Untuk mendukung performa tinggi, Predator Atlas 8 dibekali baterai berkapasitas besar 80Wh serta sistem pendingin ganda yang membantu menjaga suhu perangkat tetap stabil selama sesi gaming panjang.
Selain itu, perangkat ini mendukung RAM LPDDR5x hingga 24GB dan penyimpanan NVMe SSD hingga 1TB sehingga mampu menangani berbagai kebutuhan gaming modern.
Semakin Banyak Produsen Siap Menggunakan Arc G-Series
Tidak hanya Acer, sejumlah produsen lain juga mulai menunjukkan ketertarikan terhadap prosesor terbaru Intel ini.
Beberapa perangkat yang dikabarkan akan mengadopsi Arc G-Series antara lain MSI Claw 8 EX AI+ dan produk-produk terbaru dari OneXPlayer.
Dukungan dari berbagai produsen menunjukkan bahwa Intel memiliki peluang besar untuk memperluas pangsa pasar gaming handheld yang selama ini dikuasai AMD.
Apabila performa dan efisiensi daya yang dijanjikan mampu memenuhi ekspektasi pengguna, bukan tidak mungkin Arc G-Series akan menjadi salah satu prosesor paling berpengaruh di segmen gaming portabel dalam beberapa tahun ke depan.
Kesimpulan:
Intel Arc G-Series hadir sebagai senjata baru Intel untuk menantang dominasi AMD di pasar gaming handheld. Dengan kombinasi arsitektur Panther Lake, teknologi Intel 18A, GPU berbasis Intel Xe, serta dukungan XeSS 3, prosesor ini menawarkan performa tinggi sekaligus efisiensi daya yang lebih baik.

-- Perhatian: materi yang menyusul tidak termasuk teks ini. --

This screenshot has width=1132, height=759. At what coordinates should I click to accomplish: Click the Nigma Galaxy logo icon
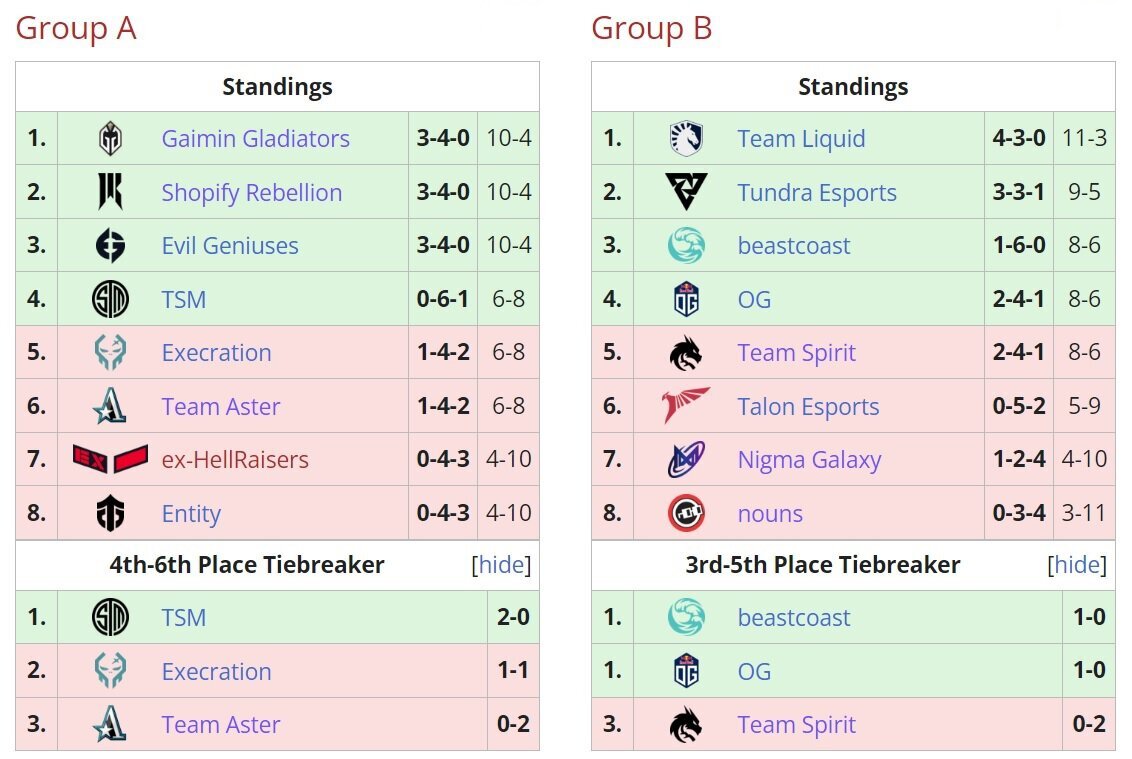(686, 460)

Kehadiran perangkat seperti Acer Predator Atlas 8 menjadi bukti bahwa industri mulai memberikan perhatian serius terhadap potensi Arc G-Series. Jika mampu memenuhi janji performanya, Intel berpeluang mengubah persaingan pasar gaming handheld dan menghadirkan lebih banyak pilihan bagi para gamer di seluruh dunia.